Stored data:
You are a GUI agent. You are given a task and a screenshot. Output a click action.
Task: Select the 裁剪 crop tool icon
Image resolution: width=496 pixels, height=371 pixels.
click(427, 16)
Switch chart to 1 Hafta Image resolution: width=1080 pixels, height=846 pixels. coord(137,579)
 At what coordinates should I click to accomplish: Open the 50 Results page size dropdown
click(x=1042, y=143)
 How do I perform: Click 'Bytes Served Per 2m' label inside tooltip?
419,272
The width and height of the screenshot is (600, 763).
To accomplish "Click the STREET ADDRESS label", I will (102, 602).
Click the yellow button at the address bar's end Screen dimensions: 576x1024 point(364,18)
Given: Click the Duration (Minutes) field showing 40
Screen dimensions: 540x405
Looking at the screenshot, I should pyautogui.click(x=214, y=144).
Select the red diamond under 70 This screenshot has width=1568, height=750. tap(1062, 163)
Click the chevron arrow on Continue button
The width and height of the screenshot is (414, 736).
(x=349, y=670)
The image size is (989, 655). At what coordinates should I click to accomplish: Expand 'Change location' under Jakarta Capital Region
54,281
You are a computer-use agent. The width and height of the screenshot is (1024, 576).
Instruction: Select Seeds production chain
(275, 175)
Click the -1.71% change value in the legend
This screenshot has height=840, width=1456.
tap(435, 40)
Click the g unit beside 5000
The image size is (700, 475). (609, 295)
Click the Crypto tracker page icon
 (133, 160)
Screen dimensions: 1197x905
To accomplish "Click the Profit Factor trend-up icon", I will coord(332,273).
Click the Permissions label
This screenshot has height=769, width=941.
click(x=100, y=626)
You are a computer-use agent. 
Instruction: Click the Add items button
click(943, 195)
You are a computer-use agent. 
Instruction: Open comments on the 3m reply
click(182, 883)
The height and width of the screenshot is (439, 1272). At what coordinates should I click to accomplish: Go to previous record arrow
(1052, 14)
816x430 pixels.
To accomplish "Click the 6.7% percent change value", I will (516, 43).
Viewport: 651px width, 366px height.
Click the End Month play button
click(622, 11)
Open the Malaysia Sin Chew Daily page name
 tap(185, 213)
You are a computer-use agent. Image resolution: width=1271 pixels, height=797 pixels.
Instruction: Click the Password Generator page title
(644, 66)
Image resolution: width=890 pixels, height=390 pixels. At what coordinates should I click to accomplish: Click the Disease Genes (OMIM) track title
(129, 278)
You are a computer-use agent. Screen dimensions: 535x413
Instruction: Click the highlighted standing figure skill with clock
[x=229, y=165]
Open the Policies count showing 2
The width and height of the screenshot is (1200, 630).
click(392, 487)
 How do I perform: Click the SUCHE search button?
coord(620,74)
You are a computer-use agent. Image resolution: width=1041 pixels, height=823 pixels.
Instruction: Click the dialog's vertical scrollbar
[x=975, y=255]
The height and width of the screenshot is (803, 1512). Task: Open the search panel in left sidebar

■ Task description
Could you copy exactly the lines from the first line of the records above through the line containing "816x430 pixels.", both included, and nothing else?

■ Written response
You are a GUI agent. You are given a task and a screenshot. Output a click action.
Task: Select the 裁剪 crop tool icon
Image resolution: width=496 pixels, height=371 pixels.
click(427, 16)
Switch chart to 1 Hafta Image resolution: width=1080 pixels, height=846 pixels. coord(137,579)
 At what coordinates should I click to accomplish: Open the 50 Results page size dropdown
click(x=1042, y=143)
 How do I perform: Click 'Bytes Served Per 2m' label inside tooltip?
419,272
The width and height of the screenshot is (600, 763).
To accomplish "Click the STREET ADDRESS label", I will (102, 602).
Click the yellow button at the address bar's end Screen dimensions: 576x1024 point(364,18)
Given: Click the Duration (Minutes) field showing 40
Screen dimensions: 540x405
Looking at the screenshot, I should pyautogui.click(x=214, y=144).
Select the red diamond under 70 This screenshot has width=1568, height=750. tap(1062, 163)
Click the chevron arrow on Continue button
The width and height of the screenshot is (414, 736).
(x=349, y=670)
The image size is (989, 655). At what coordinates should I click to accomplish: Expand 'Change location' under Jakarta Capital Region
54,281
You are a computer-use agent. The width and height of the screenshot is (1024, 576).
Instruction: Select Seeds production chain
(275, 175)
Click the -1.71% change value in the legend
This screenshot has height=840, width=1456.
tap(435, 40)
Click the g unit beside 5000
The image size is (700, 475). (609, 295)
Click the Crypto tracker page icon
 (133, 160)
Screen dimensions: 1197x905
To accomplish "Click the Profit Factor trend-up icon", I will coord(332,273).
Click the Permissions label
This screenshot has height=769, width=941.
click(x=100, y=626)
You are a computer-use agent. 
Instruction: Click the Add items button
click(943, 195)
You are a computer-use agent. 
Instruction: Open comments on the 3m reply
click(182, 883)
The height and width of the screenshot is (439, 1272). At what coordinates should I click to accomplish: Go to previous record arrow
(1052, 14)
816x430 pixels.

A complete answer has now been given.